Aim of the task: Copy out each line of the listing that has the word "agent" in it.

Data to examine:
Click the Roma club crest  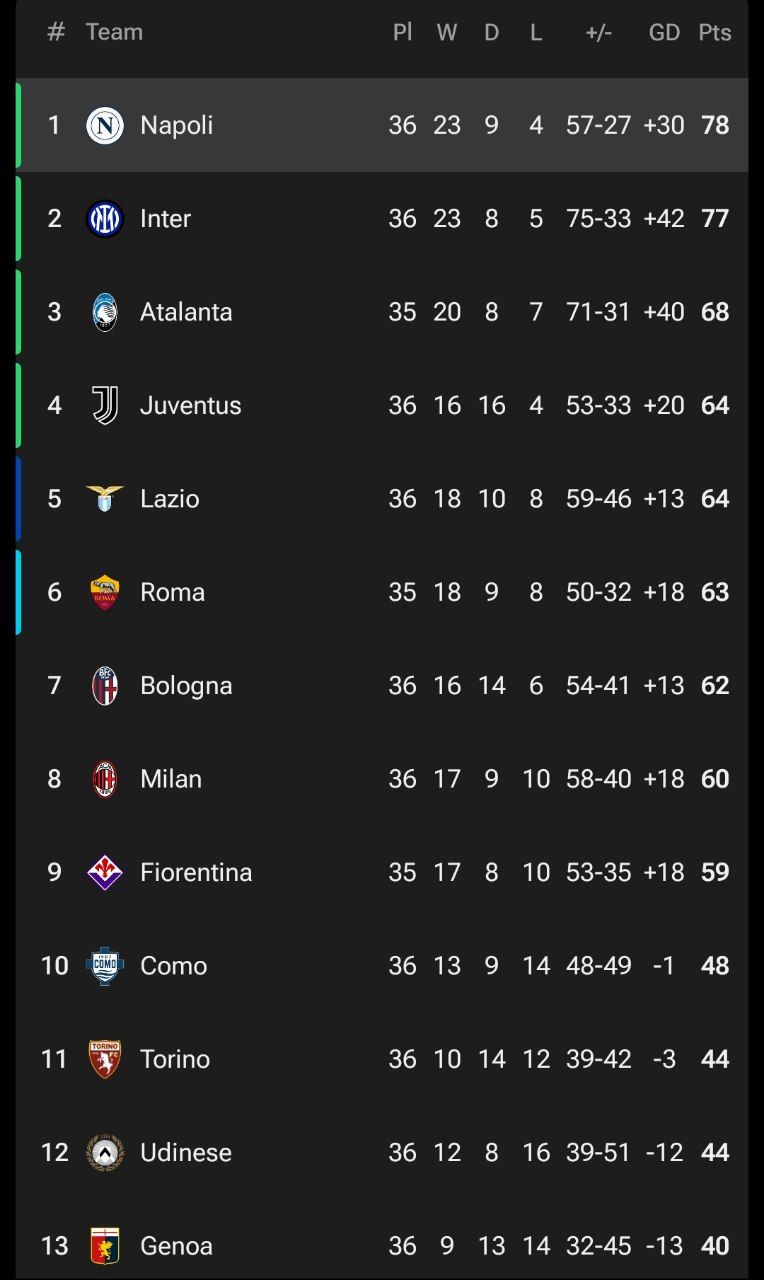[105, 592]
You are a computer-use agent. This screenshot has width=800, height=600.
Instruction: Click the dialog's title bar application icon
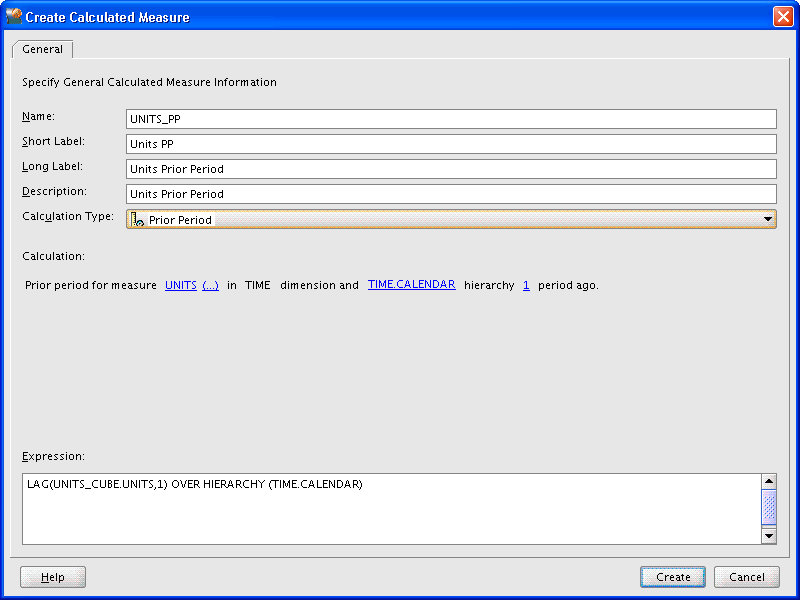(14, 15)
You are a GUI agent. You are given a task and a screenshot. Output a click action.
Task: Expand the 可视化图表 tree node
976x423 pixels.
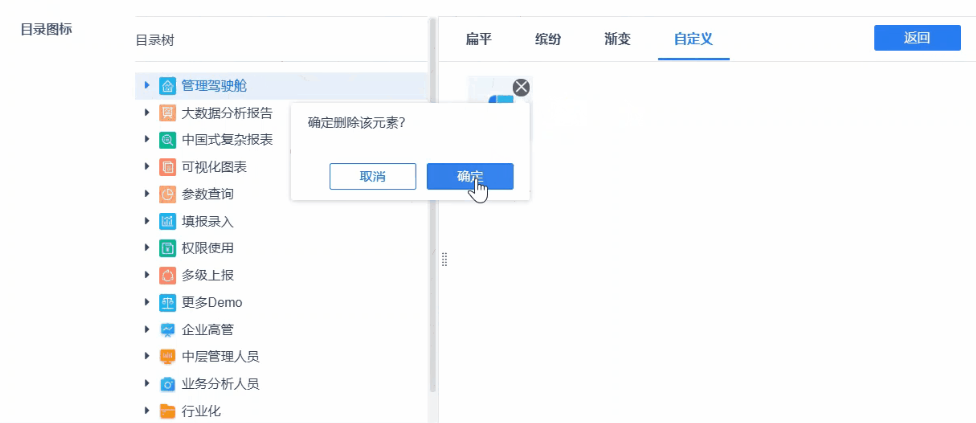click(147, 167)
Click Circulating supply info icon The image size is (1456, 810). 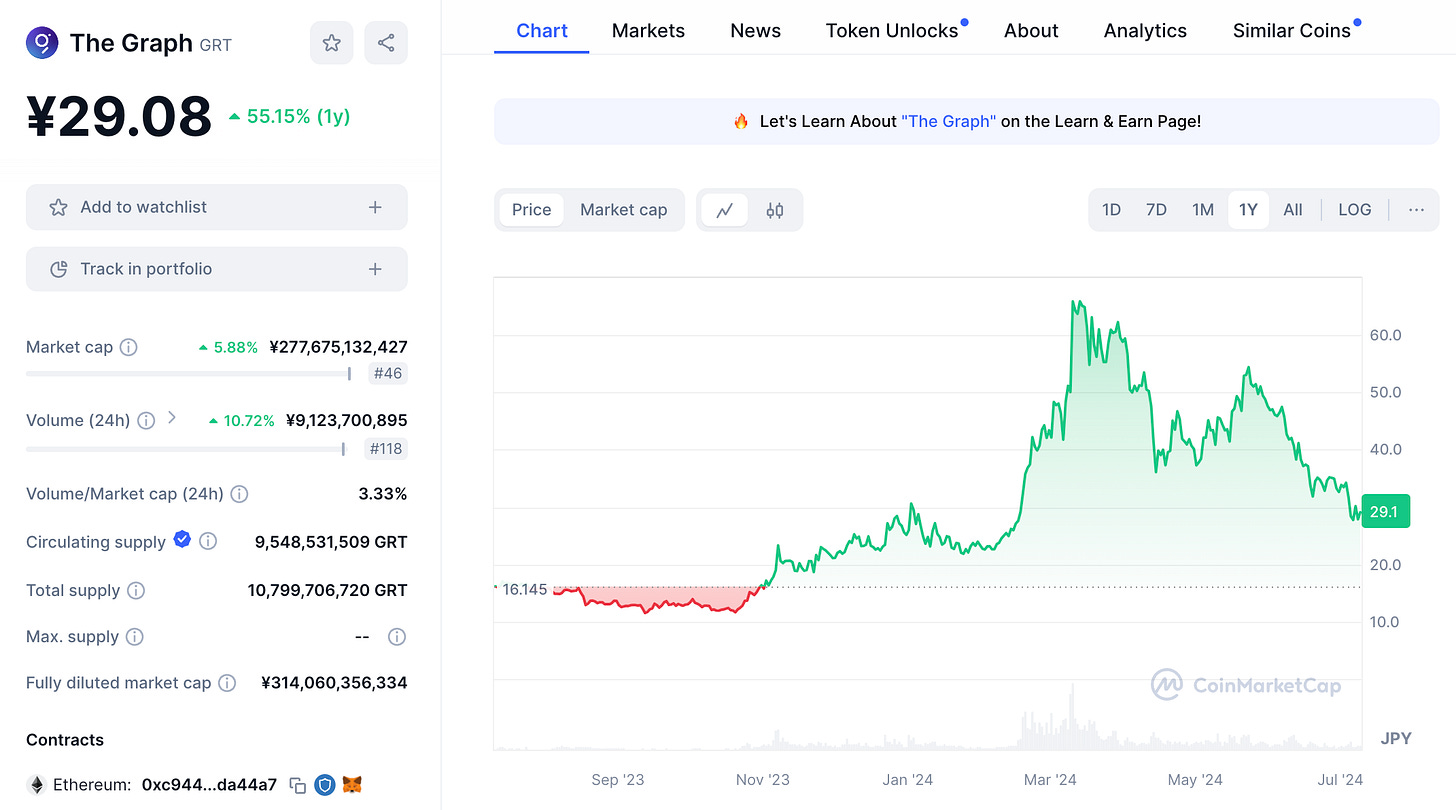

Result:
You are a computer-use agent. This screenshot has width=800, height=600.
You are a GUI agent. You are given a task and a screenshot. Output a click action.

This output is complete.